(Extracted records)
__________

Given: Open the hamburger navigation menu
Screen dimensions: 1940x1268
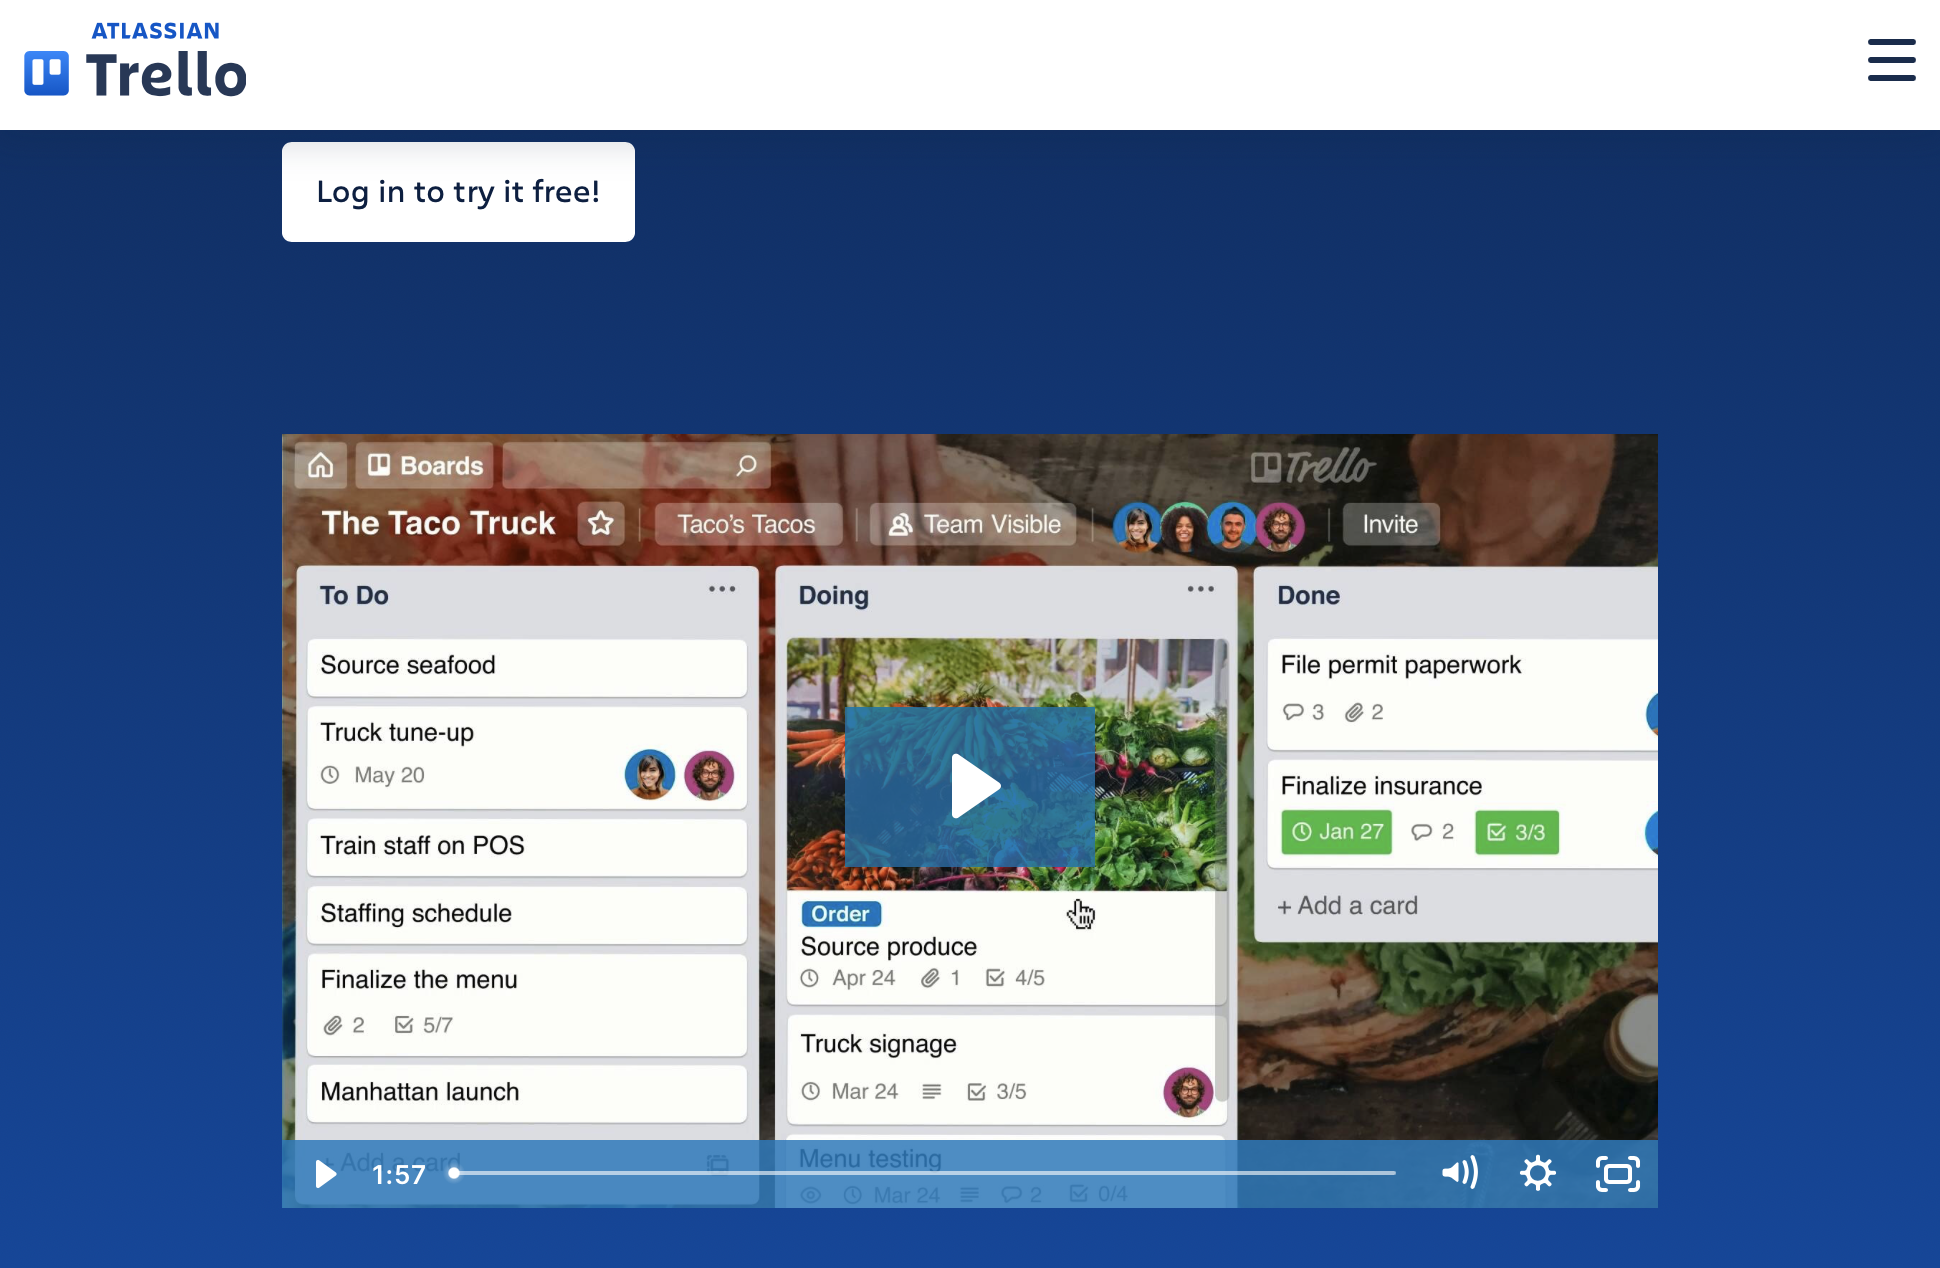Looking at the screenshot, I should [x=1891, y=61].
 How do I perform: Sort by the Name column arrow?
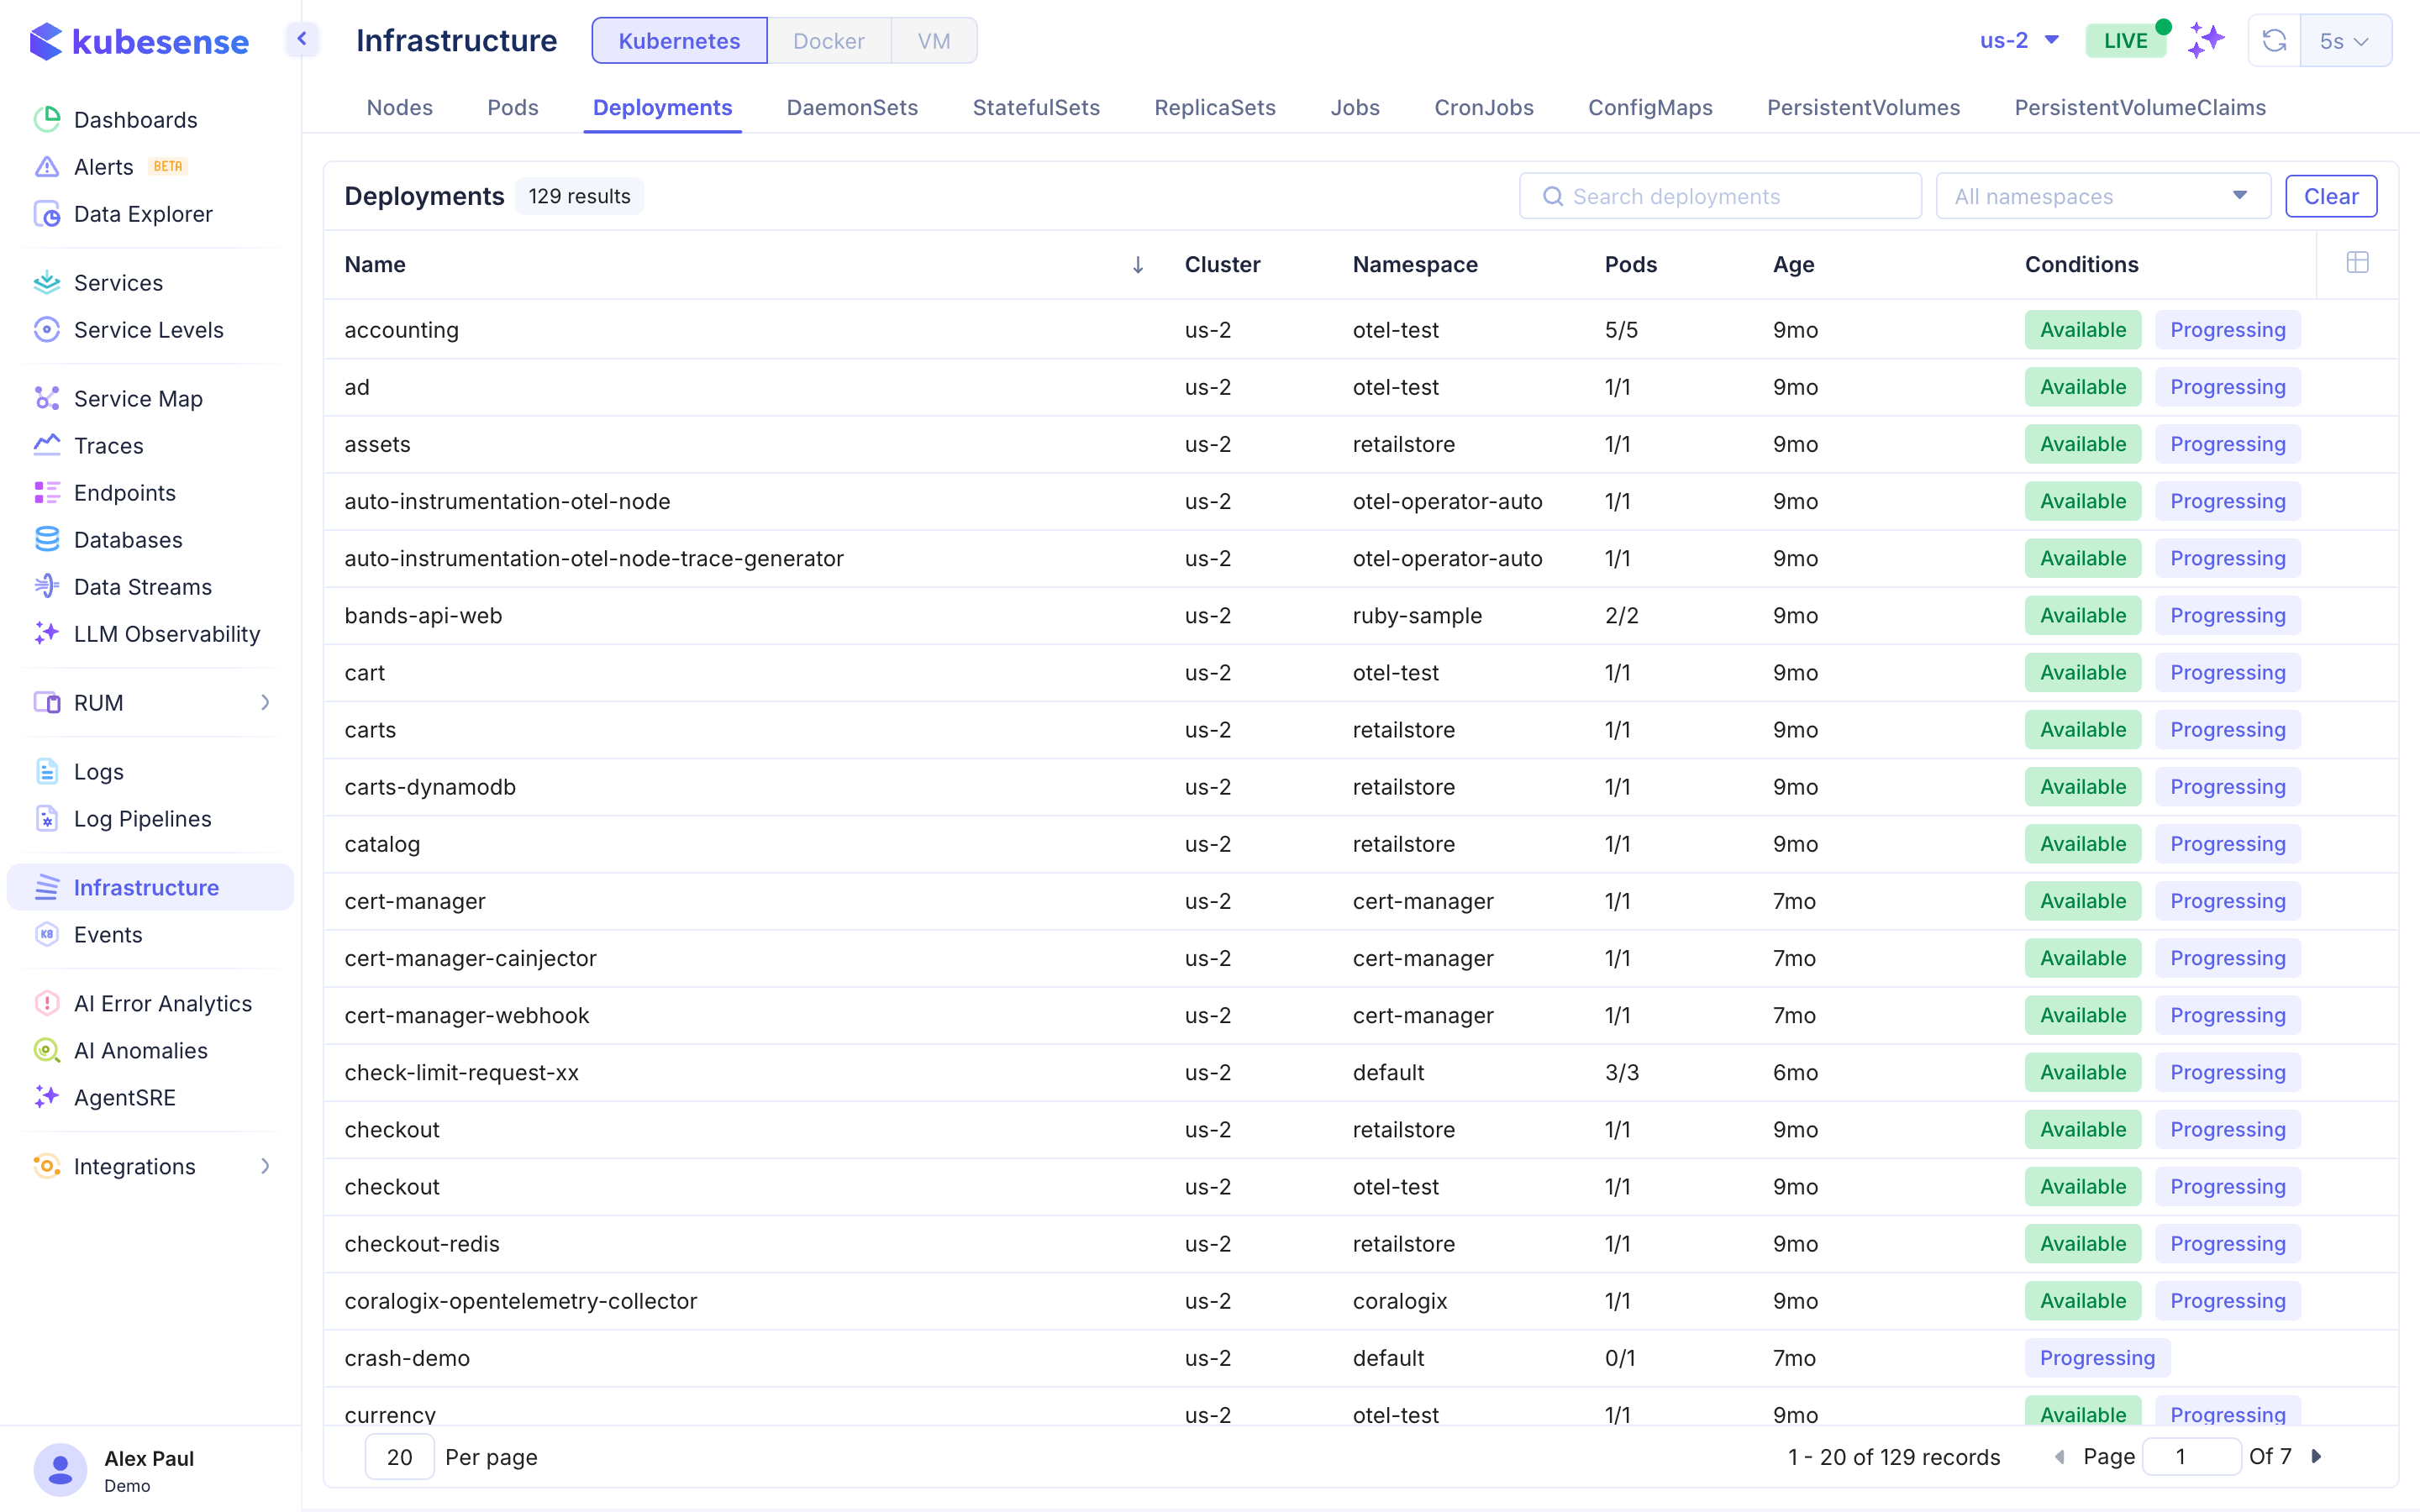coord(1137,265)
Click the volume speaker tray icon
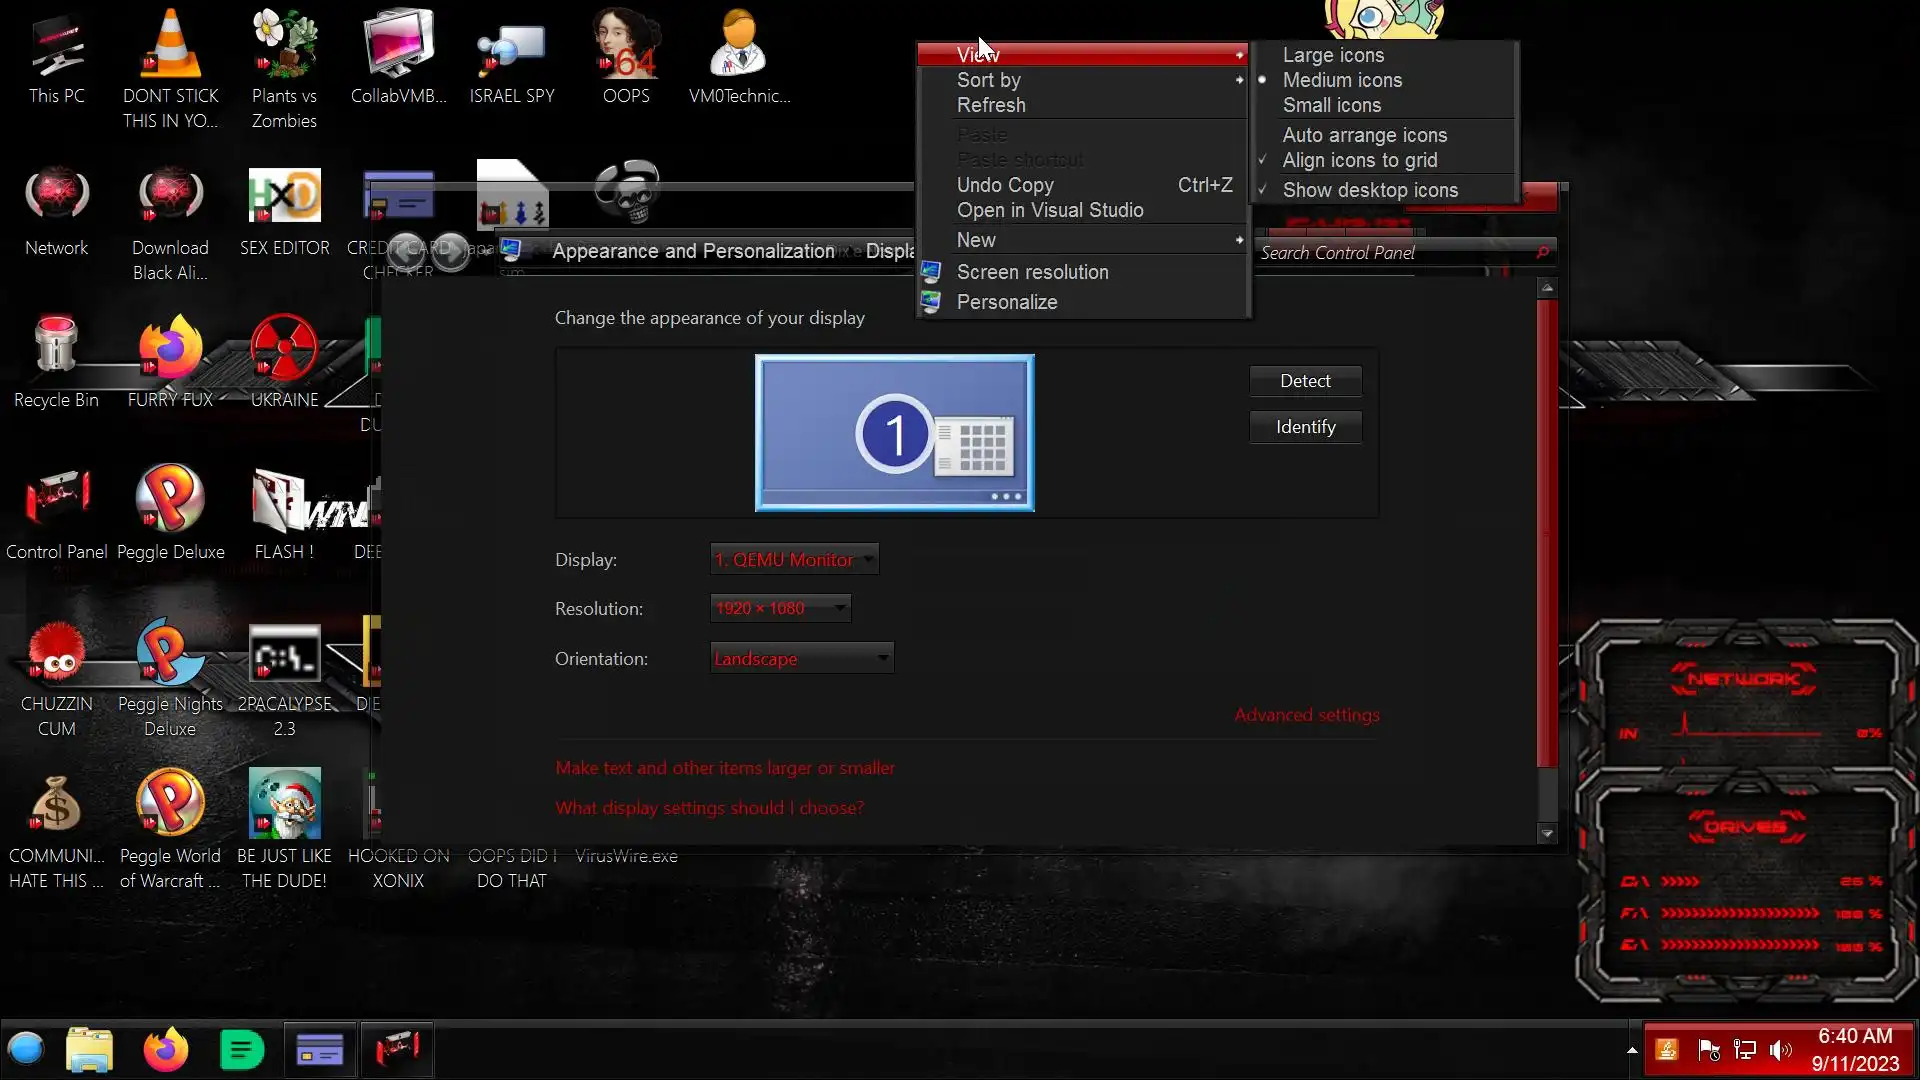 tap(1780, 1050)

__________

▶ [Problem description]: Could you set down, exactly as written, every line from the one with "Screen dimensions: 1940x1268" to the end of the data, both ends included? Leave out the pictures.

▶ [Response for this exercise]:
Screen dimensions: 1940x1268
Looking at the screenshot, I should [x=1891, y=61].
 How do I perform: Sort by the Name column arrow?
coord(1137,265)
Click the volume speaker tray icon
 tap(1780, 1050)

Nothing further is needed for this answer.